One thing mindfulness meditation practice has done is made the doings in my brain more obvious.  Not that the contents of my thoughts have ever been that subtle:  “Pay attention to MEEEEE!”  “I’m HUNGRY!!!!”  “GIMME that!”

But this morning, my awareness sneaked up and caught a thought red-handed:  the thought that if I work on making really lovely pictures, even excellent pictures, my blog will become better known.  Because, you know, “Pay attention to MEEEEE!”

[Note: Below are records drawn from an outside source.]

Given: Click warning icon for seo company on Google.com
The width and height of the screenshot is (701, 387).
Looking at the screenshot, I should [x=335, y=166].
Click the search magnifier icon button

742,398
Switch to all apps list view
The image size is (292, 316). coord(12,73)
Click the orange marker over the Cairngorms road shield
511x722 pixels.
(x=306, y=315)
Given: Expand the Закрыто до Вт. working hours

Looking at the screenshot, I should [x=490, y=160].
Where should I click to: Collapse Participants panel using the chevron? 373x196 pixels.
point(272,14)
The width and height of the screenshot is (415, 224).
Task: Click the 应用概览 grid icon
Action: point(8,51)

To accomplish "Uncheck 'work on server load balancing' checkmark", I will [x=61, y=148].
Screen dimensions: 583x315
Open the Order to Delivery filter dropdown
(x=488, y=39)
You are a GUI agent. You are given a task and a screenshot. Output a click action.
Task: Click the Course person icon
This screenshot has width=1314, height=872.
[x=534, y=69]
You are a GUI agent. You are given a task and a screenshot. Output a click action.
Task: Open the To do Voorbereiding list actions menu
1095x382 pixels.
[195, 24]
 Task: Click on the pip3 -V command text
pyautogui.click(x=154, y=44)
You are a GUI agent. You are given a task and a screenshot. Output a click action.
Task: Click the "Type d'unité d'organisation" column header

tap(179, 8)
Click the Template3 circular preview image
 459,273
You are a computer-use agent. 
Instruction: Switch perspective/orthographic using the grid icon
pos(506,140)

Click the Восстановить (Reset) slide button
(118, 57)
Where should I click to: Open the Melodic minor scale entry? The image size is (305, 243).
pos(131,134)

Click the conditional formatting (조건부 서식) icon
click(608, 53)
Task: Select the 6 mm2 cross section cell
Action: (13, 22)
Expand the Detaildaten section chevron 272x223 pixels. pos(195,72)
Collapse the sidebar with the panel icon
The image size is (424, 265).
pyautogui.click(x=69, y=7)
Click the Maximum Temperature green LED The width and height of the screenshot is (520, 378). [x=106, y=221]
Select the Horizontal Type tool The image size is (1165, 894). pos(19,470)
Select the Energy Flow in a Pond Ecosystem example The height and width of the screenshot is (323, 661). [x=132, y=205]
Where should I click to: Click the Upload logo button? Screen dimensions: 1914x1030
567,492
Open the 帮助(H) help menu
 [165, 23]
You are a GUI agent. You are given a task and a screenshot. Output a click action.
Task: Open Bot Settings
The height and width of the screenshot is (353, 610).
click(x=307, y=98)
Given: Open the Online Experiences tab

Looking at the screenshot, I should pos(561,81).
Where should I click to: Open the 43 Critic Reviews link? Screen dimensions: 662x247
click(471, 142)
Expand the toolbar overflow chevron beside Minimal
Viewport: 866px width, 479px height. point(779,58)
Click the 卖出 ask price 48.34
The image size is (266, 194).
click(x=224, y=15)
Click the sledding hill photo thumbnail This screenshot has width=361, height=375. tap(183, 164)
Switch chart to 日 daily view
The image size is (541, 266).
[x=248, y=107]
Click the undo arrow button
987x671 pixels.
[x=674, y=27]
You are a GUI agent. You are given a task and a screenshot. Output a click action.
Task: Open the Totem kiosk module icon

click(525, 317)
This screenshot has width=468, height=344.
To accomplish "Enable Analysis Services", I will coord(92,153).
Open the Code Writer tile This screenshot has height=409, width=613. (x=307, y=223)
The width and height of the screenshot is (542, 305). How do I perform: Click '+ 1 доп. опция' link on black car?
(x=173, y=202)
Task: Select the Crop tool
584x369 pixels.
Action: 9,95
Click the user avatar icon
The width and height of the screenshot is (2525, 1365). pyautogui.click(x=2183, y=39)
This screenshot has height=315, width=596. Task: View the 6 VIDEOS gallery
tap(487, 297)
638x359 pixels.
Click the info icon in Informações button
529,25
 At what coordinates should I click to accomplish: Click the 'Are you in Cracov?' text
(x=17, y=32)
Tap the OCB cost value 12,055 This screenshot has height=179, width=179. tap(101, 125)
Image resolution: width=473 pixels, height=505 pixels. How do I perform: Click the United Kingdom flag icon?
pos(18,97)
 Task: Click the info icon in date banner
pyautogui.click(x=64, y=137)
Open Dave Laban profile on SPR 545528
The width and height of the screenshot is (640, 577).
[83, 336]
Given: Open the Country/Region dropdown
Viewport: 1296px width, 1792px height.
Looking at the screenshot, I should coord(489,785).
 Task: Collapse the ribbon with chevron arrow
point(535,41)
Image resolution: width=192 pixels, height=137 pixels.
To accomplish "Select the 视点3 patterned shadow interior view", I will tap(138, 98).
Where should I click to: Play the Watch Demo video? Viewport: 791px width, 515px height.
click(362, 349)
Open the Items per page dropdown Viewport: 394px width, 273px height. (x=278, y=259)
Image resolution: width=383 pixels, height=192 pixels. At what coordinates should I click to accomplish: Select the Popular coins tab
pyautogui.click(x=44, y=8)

All my girls who create for a living (and you know who you are and what it takes), you recognize this perilous thought, a thought that adds tentacles of expectation and worthiness to what can only be accomplished by turning away from everything except the inner light.  You have followed this enchanting seducer yourselves, blindly, unconsciously, 10,000 times, just like me, not even realizing you were hypnotized.  It makes so much sense:  if you do excellent work, you will be rewarded.  But these rules don’t apply here.  Why not?  They just don’t.

Having walked in on this thought having its way with my brain (in flagrante baby), there is nothing much to do except keep working, and be very, very brave.  Because beyond that thought lies a field (it might even be Rumi’s field), outside the realm of reward and justification, where there is no reason to turn my eye toward my life; and there is no telling what wonders I might see there.

March of the Daffodils

You made her chai.  You made her welcome.  You made her feel at home.  You made her feel like family.

You fed her hungry imagination.  You soothed her restless eye for beauty.  You reminded her, on her last day, of moments long ago with the people she loved.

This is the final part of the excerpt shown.